Семен Иваныч глубоко вздохнул и сложил руки крестообразно на груди.

– Это-с – покойница первая супруга моя, Агафья Семеновна, – царство ей небесное!

– Оба портрета ее?

– Оба-с. Вот на этом-с они были еще невестой. Вот, изволите видеть, и надпись есть: посягаю, и он провел пальцем по надписи.
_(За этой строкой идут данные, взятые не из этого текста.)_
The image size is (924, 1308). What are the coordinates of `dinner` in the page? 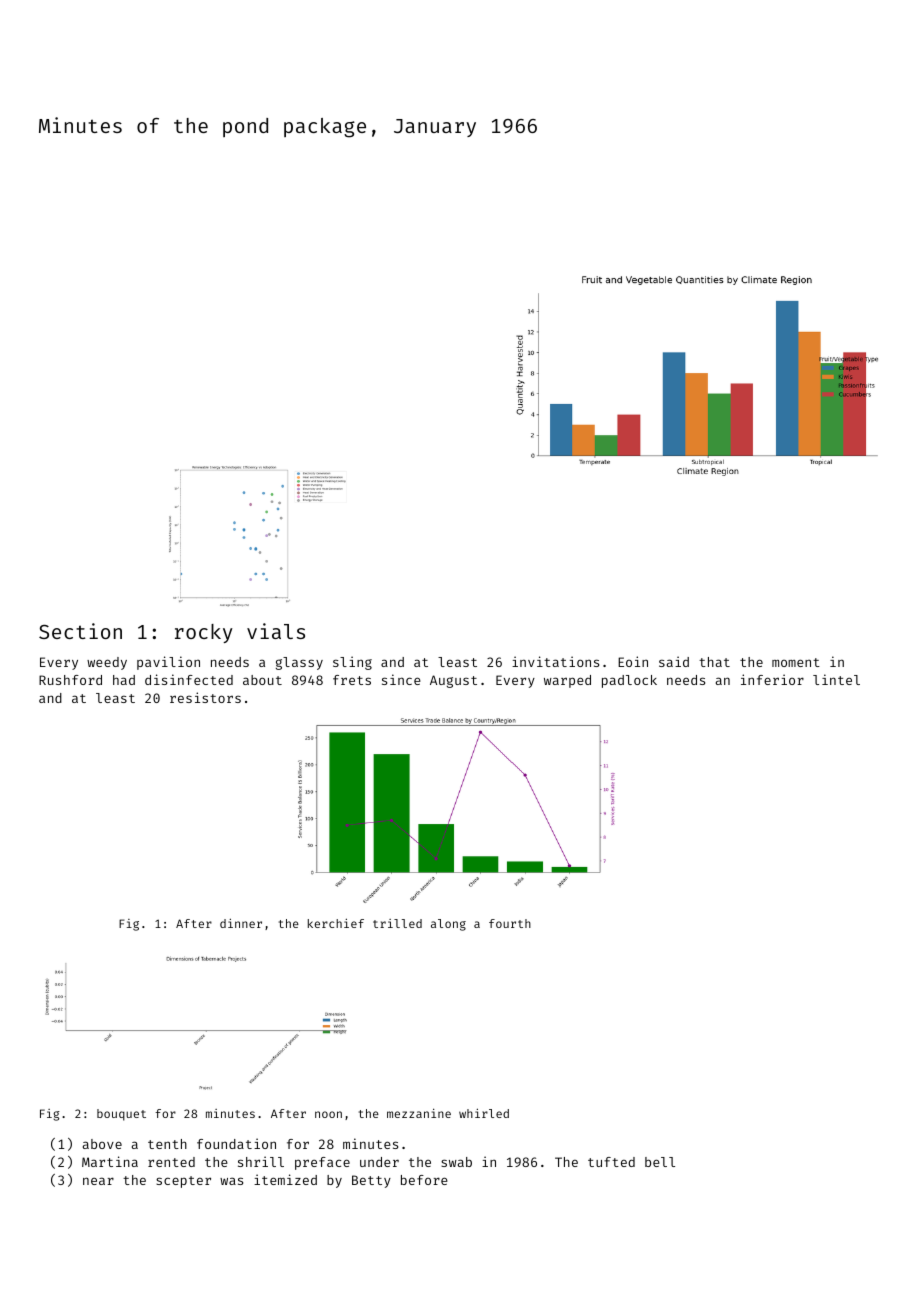 It's located at (241, 923).
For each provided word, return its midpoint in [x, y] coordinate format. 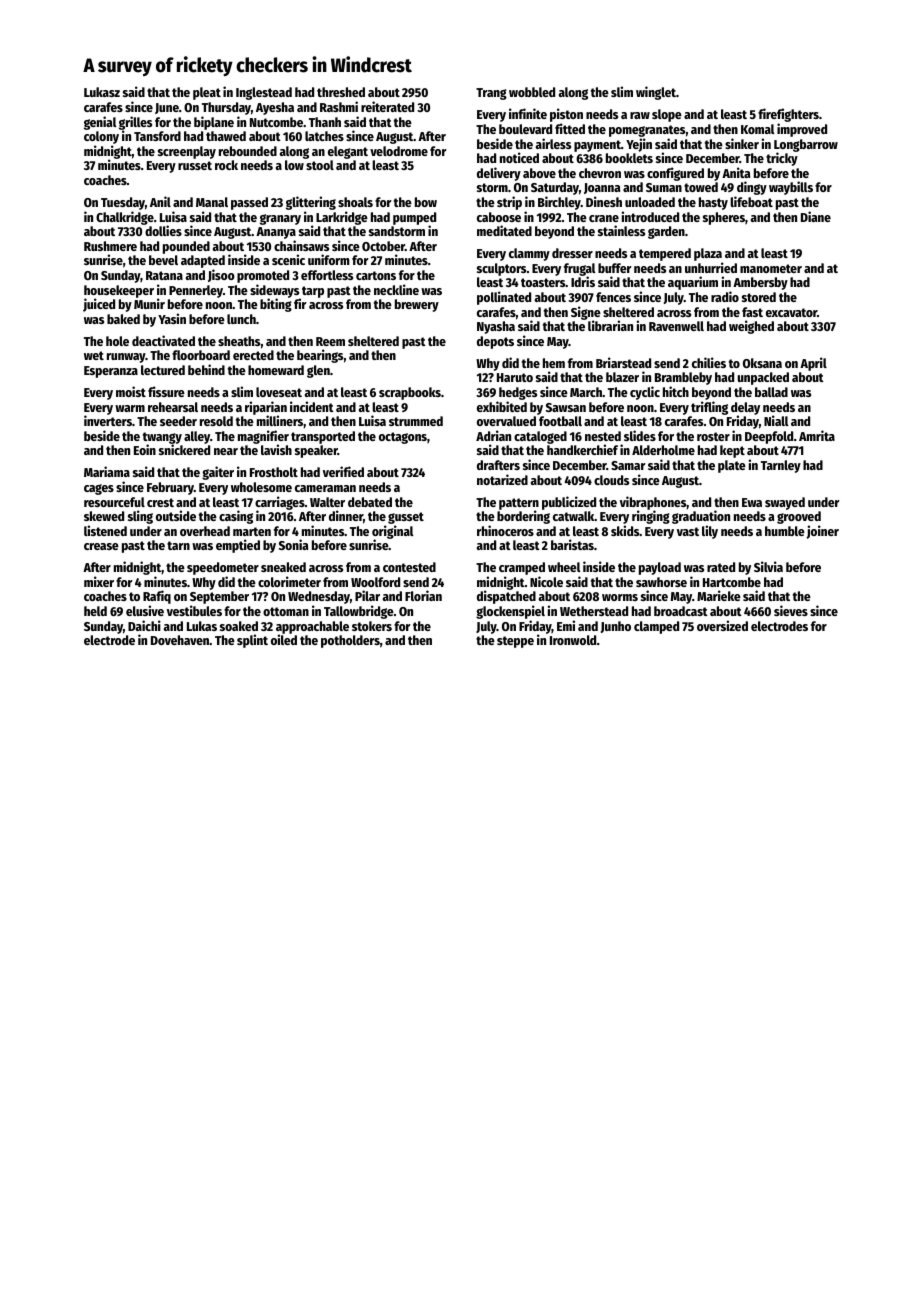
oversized [722, 625]
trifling [709, 408]
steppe [515, 642]
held [95, 611]
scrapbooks [410, 393]
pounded [186, 247]
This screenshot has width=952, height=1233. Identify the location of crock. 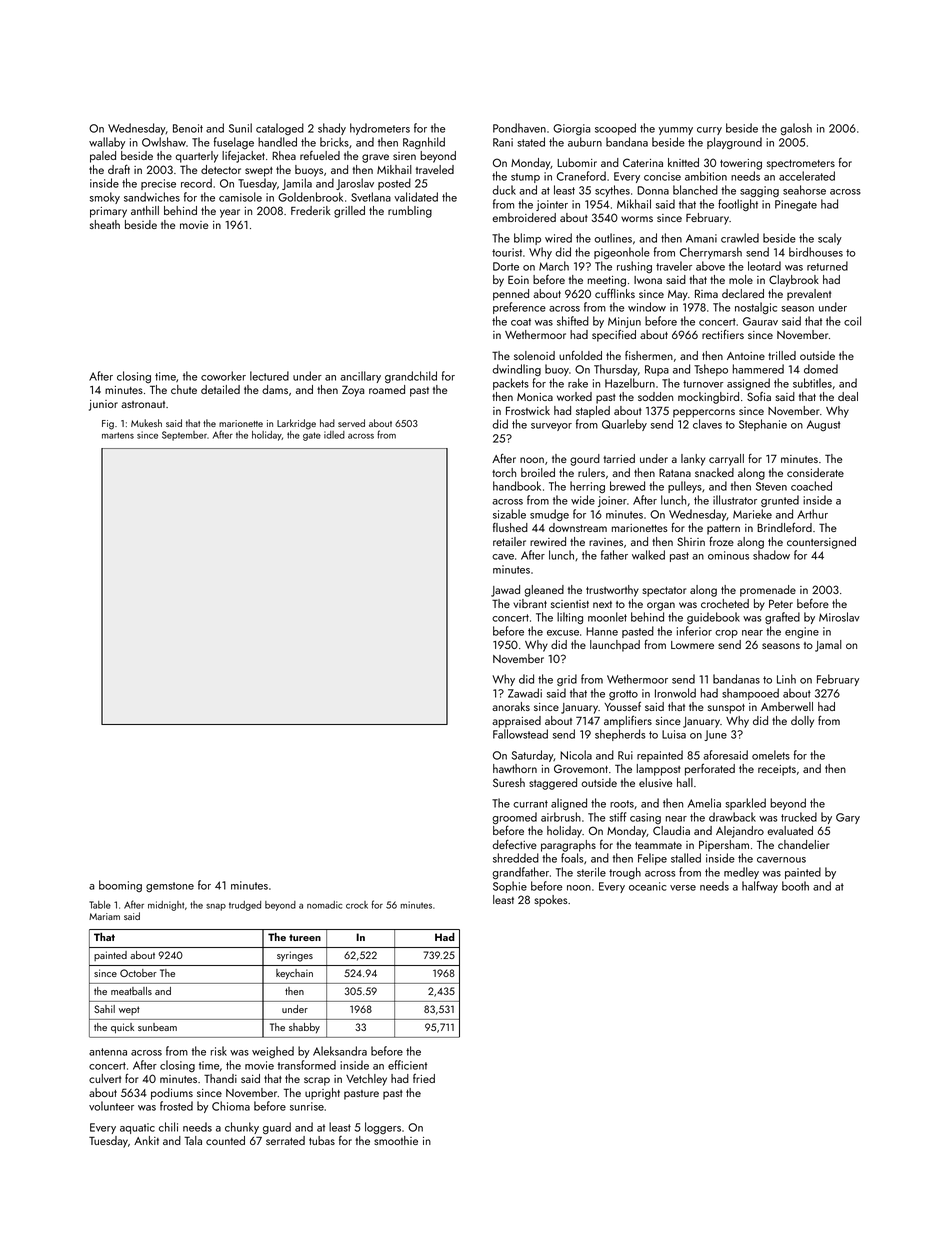
(357, 905).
А на эфтом-с они изображены уже после бракосочетания (должно быть, с недельку опосля писан был) и по этому самому надпись: посягнула. – Чесалкин опять вздохнул и добавил: – славная была дама! Истинный бог, вот вам мать пресвятая богородица и Николай-угодник, таких дам нынче не найти-с. Пожалуйте еще по одной-с. За упокой души, царство небесное!

Выпили и помянули.

– А где же теперешняя жена ваша? – спросил я.

Чесалкин только рукой махнул.

– Там, на другой половине-с! – проговорил он. – Да что! никакого толку нет, хворает все. Все одно что холостой али вдовый! Истинный бог, все одно!

– Что же с ней? – спросил я.

Но Чесалкин, вместо ответа, указал на дьякона.

– Вот спросите отца дьякона, – проговорил он. – Отче знает, а мне тяжело говорить. Истинный бог, мать пресвятая богородица, тяжело, а вот спросите его. Он священный сан носит и не солжет, а мне тяжело, потому – конец мне известен.

– Чахотка с ней, – промычал дьякон.

– Ну, вот-с, – подхватил Чесалкин:-верно-с, и доктор Бегучев тоже определил так-с. А вот покойница, вторая супруга моя, Дарья Федоровна – та, напротив того, от водянки скончалась. Все, значит, разными болезнями мрут. Одна худеет, другая пухнет.

Чесалкин опять вздохнул и, посмотрев еще раз на портрет своей первой супруги, проговорил:

– А уж до этой, до Агафьи Семеновны, обеим супругам моим далеко, как кулику до Петрова дня! Истинный бог!

Потом, вдруг обернувшись на одной ножке к дьякону, он добавил:

– Отец! ты и живописца-то знаешь, который эти самые патреты писал.

– Почем я знаю! – буркнул дьякон.

– Вот те здравствуй! – подхватил Чесалкин. – Зубриловского-то живописца не знаешь, Ивана-то Ефимыча?

– О, знаю! – проговорил дьякон. – Его господа все Иоганиус Ефимиус зовут.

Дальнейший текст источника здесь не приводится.